I'm not sure if we should limit ourselves to just remote tasks.
If we call wakeup_preempt(rq, p, flags) when adding @p to @rq's local DSQ
regardless of whether @p/@rq is remote, then I think that should cover all
cases and the patch above wouldn't be needed.

Perhaps local_dsq_post_enq() would be a good place to invoke wakeup_preempt()?

Thanks,
Kuba

Re: SCX_ENQ_IMMED potentially leaving dispatched tasks lingering on local DSQs

Posted by Tejun Heo 1 month, 3 weeks ago

Hello,

On Thu, Apr 23, 2026 at 09:48:11AM +0000, Kuba Piecuch wrote:
> I'm not sure if we should limit ourselves to just remote tasks.
> If we call wakeup_preempt(rq, p, flags) when adding @p to @rq's local DSQ
> regardless of whether @p/@rq is remote, then I think that should cover all
> cases and the patch above wouldn't be needed.

Sorry, I wasn't clear. I meant adding wakeup_preempt() in
move_remote_task_to_local_dsq() *in addition to* your nr_immed/RETRY_TASK
patch. That combination covers both cases:

- Local (your stepwise scenario): the task stays on the dispatching CPU, no
  migration happens, so there's no insertion-side hook to arm. Your nr_immed
  check in do_pick_task_scx() catches it on the RETRY_TASK path.

- Remote: move_remote_task_to_local_dsq() is SCX's analog of
  move_queued_task() and is missing the wakeup_preempt() call that
  move_queued_task() does after activate_task(). Once added,
  dst_rq->next_class is bumped to &ext_sched_class, and any subsequent
  higher-class wakeup on dst_rq routes through wakeup_preempt_scx() which
  already has the nr_immed reenqueue.

Adding wakeup_preempt() to local_dsq_post_enq() for every insertion would
work too, but I'd rather keep it in sync with how core sched handles
move_queued_task() and only add it where it's actually needed.

Thanks.

--
tejun

Re: SCX_ENQ_IMMED potentially leaving dispatched tasks lingering on local DSQs

Posted by Kuba Piecuch 1 month, 3 weeks ago

On Thu Apr 23, 2026 at 4:53 PM UTC, Tejun Heo wrote:
> Hello,
>
> On Thu, Apr 23, 2026 at 09:48:11AM +0000, Kuba Piecuch wrote:
>> I'm not sure if we should limit ourselves to just remote tasks.
>> If we call wakeup_preempt(rq, p, flags) when adding @p to @rq's local DSQ
>> regardless of whether @p/@rq is remote, then I think that should cover all
>> cases and the patch above wouldn't be needed.
>
> Sorry, I wasn't clear.

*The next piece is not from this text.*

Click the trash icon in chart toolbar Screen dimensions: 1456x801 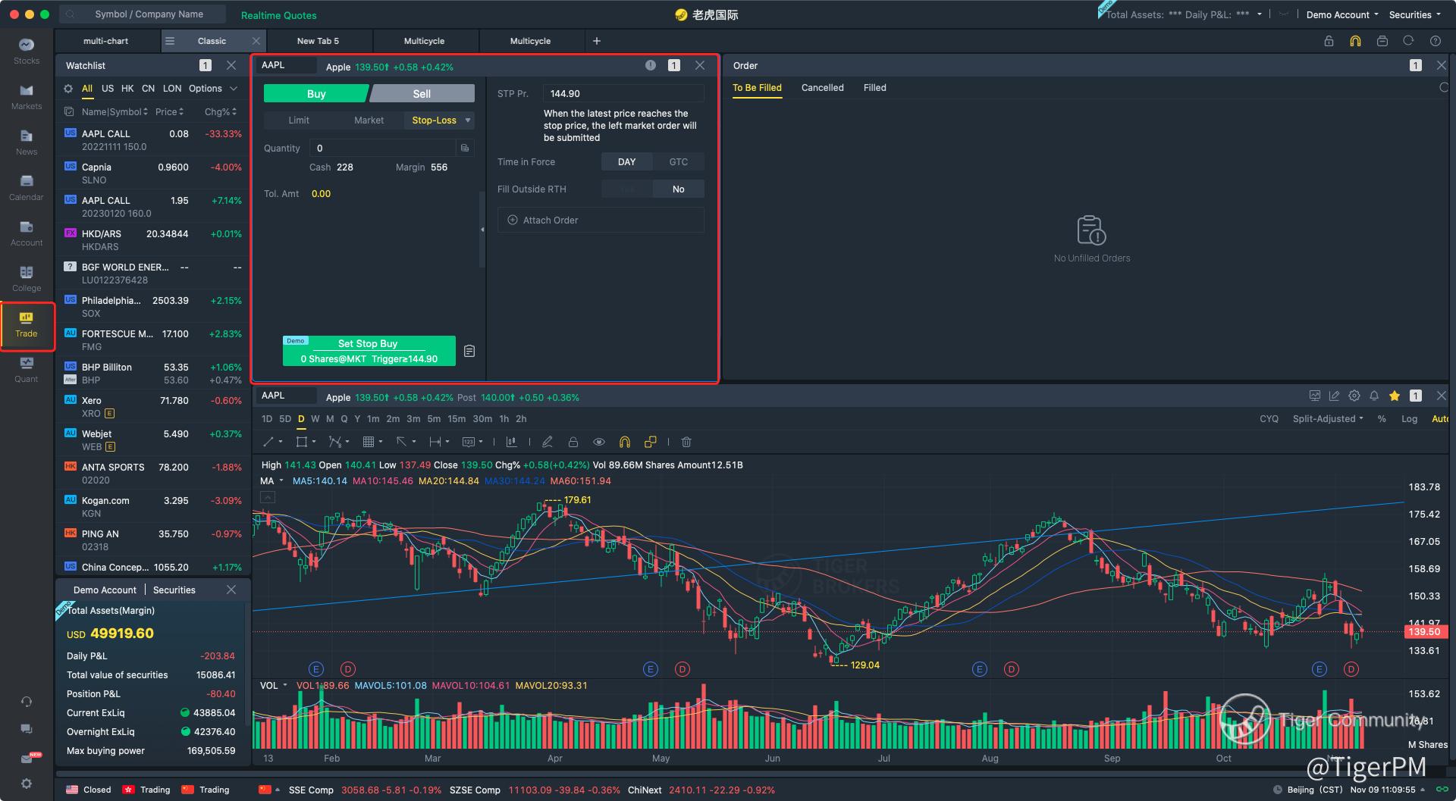[686, 442]
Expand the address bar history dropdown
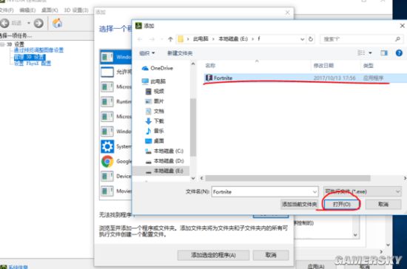This screenshot has height=269, width=407. click(302, 39)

I meant adding wakeup_preempt() in
> move_remote_task_to_local_dsq() *in addition to* your nr_immed/RETRY_TASK
> patch. That combination covers both cases:
>
> - Local (your stepwise scenario): the task stays on the dispatching CPU, no
>   migration happens, so there's no insertion-side hook to arm. Your nr_immed
>   check in do_pick_task_scx() catches it on the RETRY_TASK path.
>
> - Remote: move_remote_task_to_local_dsq() is SCX's analog of
>   move_queued_task() and is missing the wakeup_preempt() call that
>   move_queued_task() does after activate_task(). Once added,
>   dst_rq->next_class is bumped to &ext_sched_class, and any subsequent
>   higher-class wakeup on dst_rq routes through wakeup_preempt_scx() which
>   already has the nr_immed reenqueue.

There's another case we need to handle: dispatching to a remote CPU's
local DSQ, but without migrating the task. In dispatch_to_local_dsq()
this corresponds to rq != src_rq && src_rq == dst_rq. The check for the local
case on the remote CPU doesn't cover it because an RT task can swoop in and
prevent pick_task_scx() from running (the assumption is that the remote CPU
is idle).
The check for the remote case doesn't cover it either because we do
dispatch_enqueue() directly from dispatch_to_local_dsq().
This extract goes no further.